What would be your effective efficiency if you assumed a 0.5% loss rate to flourination BUT, given that you are assuming batch processing, two-pass flourination?

Would your effective loss rate then simply be (0.5%) ^2? Or would the second pass leak rate be significantly higher? I'm asking because Pu arising from leakage is a shade under 75% of your final TRU inventory (as at final GWe reactor reaching equilibrium) and thus is the gorilla in the room if you want to take things further.

Assuming (very unrealistically, given the physics) that only Pu can be recovered in the second pass at the square root of that loss rate, working out to 7.1%, that drops Pu leakage from 224.9 t to 16.0t, reducing final TRU inventory to 90.7 t, making bulk TRU reduction 95.5 fold, TRU waste per GWe-yr 0.06 kg, and TRU reduction per GW-yr 19,111 fold.

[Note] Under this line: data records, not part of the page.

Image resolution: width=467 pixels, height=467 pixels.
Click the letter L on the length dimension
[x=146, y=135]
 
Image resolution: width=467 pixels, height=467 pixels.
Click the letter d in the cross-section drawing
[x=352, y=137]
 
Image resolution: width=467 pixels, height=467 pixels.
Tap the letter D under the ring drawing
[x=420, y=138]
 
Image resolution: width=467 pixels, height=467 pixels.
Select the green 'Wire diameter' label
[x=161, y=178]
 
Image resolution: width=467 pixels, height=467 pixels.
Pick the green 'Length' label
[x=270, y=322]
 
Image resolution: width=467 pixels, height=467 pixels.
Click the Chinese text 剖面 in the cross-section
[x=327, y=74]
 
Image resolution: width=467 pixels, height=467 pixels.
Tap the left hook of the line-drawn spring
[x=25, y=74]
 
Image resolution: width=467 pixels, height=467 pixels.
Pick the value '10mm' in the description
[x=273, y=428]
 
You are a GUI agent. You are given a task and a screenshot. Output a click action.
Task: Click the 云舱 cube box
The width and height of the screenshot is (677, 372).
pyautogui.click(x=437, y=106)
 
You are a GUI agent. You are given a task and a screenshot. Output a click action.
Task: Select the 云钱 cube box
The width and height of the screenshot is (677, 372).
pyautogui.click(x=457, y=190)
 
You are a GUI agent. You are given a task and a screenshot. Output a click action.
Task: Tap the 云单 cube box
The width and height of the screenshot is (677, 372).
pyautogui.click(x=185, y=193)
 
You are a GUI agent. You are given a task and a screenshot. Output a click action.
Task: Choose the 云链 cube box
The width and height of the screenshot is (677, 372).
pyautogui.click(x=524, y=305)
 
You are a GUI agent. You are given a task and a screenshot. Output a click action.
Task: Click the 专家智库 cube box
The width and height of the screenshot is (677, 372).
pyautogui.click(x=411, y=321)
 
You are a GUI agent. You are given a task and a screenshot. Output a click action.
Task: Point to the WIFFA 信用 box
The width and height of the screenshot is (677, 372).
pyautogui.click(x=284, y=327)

That effectively makes your overall Pu leak rate 0.036%, btw.

As for the Pu solubility limit in this reactor configuration, is it 8 t Pu/GWe-yr or 12 t Pu/GWe-yr?

Nitpick: It is metric TONNES, not TONES (cf your graph over time of waste and inventory TRU levels)

If you're assuming 9 billion people at western standards of living, should it not be a nine-fold increase in power output?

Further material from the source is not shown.